Raila appears to have cut himself a niche when it comes to orchestrating and perpetuating confusion in Kenya’s politics. He and his party seem to operate against the long-held maxim that what’s good for the goose is good for the gander.
Junet’s order goes against the tenets of democracy that ODM presumably applied when it joined a “broad-based” government with President Ruto’s Kenya Kwanza alliance. Raila had quietly negotiated a deal that saw four senior members of ODM take up key positions, including the Finance and Energy Cabinet secretaries, in Ruto’s reconstituted Cabinet.
Raila’s move ignited a rift in the Azimio la Umoja coalition, with a wing allied to Wiper party leader Kalonzo Musyoka, Martha Karua’s Narc Kenya and Eugene Wamalwa’s Democratic Action Party-Kenya protesting against the decision, which they saw as a betrayal.

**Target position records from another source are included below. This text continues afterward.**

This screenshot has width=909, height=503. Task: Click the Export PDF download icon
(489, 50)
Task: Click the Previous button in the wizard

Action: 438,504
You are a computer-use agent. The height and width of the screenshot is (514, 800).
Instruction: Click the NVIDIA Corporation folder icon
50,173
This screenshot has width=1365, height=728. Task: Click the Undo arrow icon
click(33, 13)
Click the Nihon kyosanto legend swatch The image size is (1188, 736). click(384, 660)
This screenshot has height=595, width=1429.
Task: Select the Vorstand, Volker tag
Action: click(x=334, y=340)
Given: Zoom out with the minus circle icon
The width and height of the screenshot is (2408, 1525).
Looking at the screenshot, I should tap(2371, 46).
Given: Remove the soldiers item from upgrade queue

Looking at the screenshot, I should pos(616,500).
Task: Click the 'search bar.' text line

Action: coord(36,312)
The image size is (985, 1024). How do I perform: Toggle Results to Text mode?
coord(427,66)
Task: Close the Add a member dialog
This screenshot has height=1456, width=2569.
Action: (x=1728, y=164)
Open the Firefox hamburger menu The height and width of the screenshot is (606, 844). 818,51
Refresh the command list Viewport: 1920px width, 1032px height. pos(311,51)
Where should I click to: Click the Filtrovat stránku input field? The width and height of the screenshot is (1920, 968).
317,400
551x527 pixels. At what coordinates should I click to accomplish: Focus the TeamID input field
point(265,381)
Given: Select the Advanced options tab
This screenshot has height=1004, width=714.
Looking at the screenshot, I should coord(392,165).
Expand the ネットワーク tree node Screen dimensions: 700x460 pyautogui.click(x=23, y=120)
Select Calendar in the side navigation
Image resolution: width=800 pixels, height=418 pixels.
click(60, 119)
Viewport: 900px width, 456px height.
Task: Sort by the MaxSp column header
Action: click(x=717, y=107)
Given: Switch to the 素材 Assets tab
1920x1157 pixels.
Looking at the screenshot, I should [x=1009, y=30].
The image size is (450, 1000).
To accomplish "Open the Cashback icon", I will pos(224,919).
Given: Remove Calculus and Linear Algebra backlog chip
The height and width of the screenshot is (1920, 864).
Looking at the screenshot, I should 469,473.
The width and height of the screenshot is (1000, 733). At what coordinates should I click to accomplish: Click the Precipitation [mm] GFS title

Before sealing the deal that led to the appointment of four ODM leaders to the Cabinet, Raila and other ODM luminaries had for months been hard on party MPs who had shown an interest in working with President Ruto. Besides de-whipping them from their positions on parliamentary committees, ODM threatened to expel so-called rebel members.
Raila and other ODM honchos followed almost the same script during President Uhuru Kenyatta’s administration, battling individuals in the party who appeared to warm up to the Jubilee party.
And when Raila made a sudden turn and joined Uhuru’s government through the 2018 “handshake”, everyone was expected to sing and dance to that tune.
Though Raila has consistently denied the existence of a formal power-sharing deal between his party and the Kenya Kwanza coalition – insisting that the four ODM members agreed to join the Cabinet in their individual capacities – the signs are clear that the orange party appears to have been muzzled by the President’s United Democratic Alliance.
Raila and ODM must learn to respect other people’s freedom of association and movement. Whatever is good for the goose is also good for the gander.
Junet’s order is not only retrogressive, but it also frustrates the very democratic ideals that Raila has purported to embrace and practise.